--- AUFGABEN ---
1. Überarbeite im Text zur Lebensmittelkennzeichnung den Abschnitt, der mit „Da Verbraucher:innen gesundheitsbewusster“ beginnt und mit „Produkte zu bewegen.“ endet: Schreib ihn neu und setze „Hersteller“ anstelle von „Lebensmittelhersteller“.
2. Nenne alle Wörter im Text zur Lebensmittelkennzeichnung, die mit „Lebensmittel“ anfangen.

--- TEXTABSCHNITT ---

Lebensmittelangaben richtig zu verstehen, kann knifflig sein.
Da Verbraucher:innen gesundheitsbewusster geworden sind, versuchen einige Lebensmittelhersteller mit irreführenden Tricks die Menschen zum Kauf ihrer stark verarbeiteten, ungesunden Produkte zu bewegen.
Die Vorschriften zur Lebensmittelkennzeichnung halten viele Schlupflöcher bereit und ermöglichen es der Industrie, negative Eigenschaften und bedenkliche Zutaten zu verschleiern, zu verstecken und darüber hinaus noch als gesund darzustellen.
Kennzeichnungspflichten sind meist relativ einfach zu umgehen oder anders gesagt zu eigenen Gunsten praktisch modellierbar. Letztlich schützen sie die Industrie, nicht die Verbraucher:innen.

--- GEZEIGTE DATEN ---
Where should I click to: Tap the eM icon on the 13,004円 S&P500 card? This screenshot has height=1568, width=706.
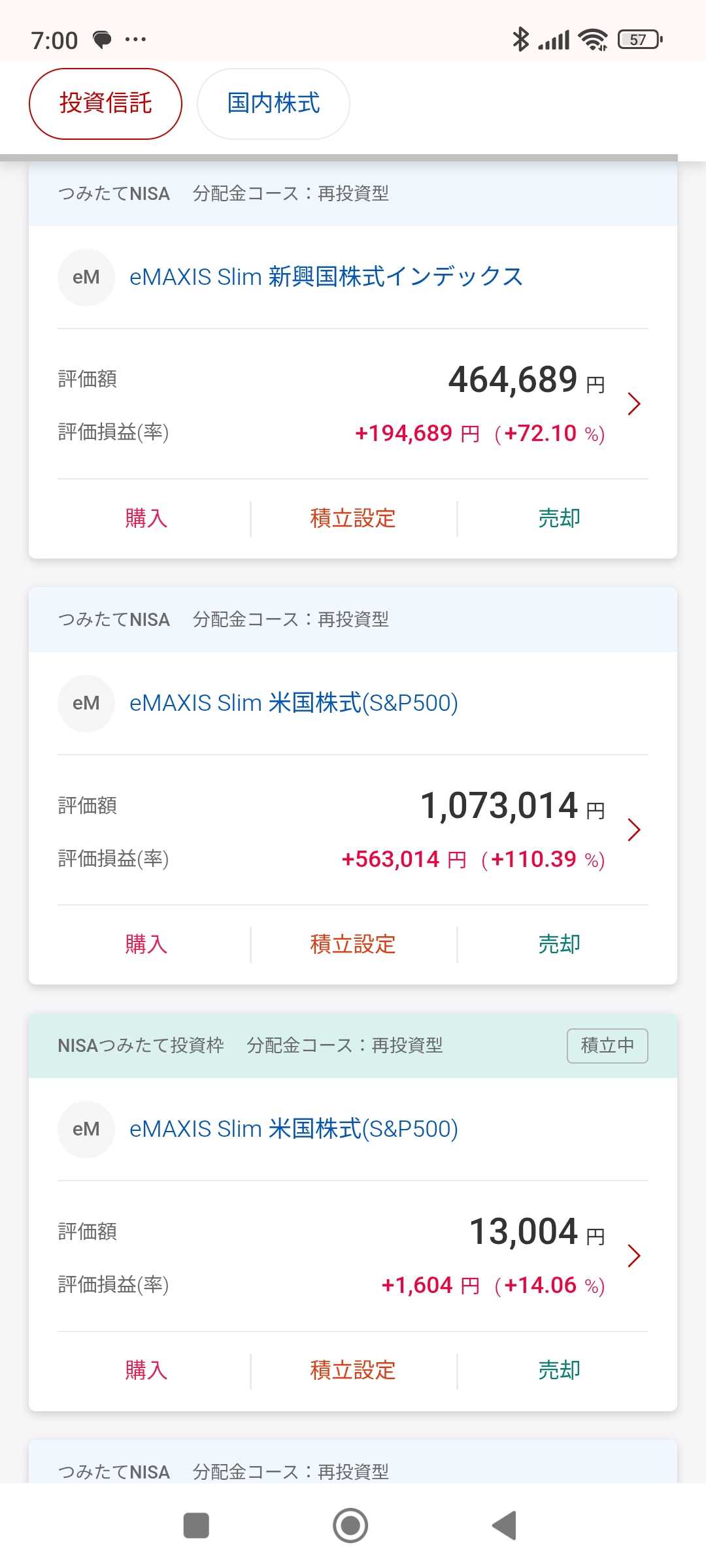click(86, 1130)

--- LÖSUNGEN ---
1.
Da Verbraucher:innen gesundheitsbewusster geworden sind, versuchen einige Hersteller mit irreführenden Tricks die Menschen zum Kauf ihrer stark verarbeiteten, ungesunden Produkte zu bewegen.

2. Lebensmittelangaben, Lebensmittelhersteller, Lebensmittelkennzeichnung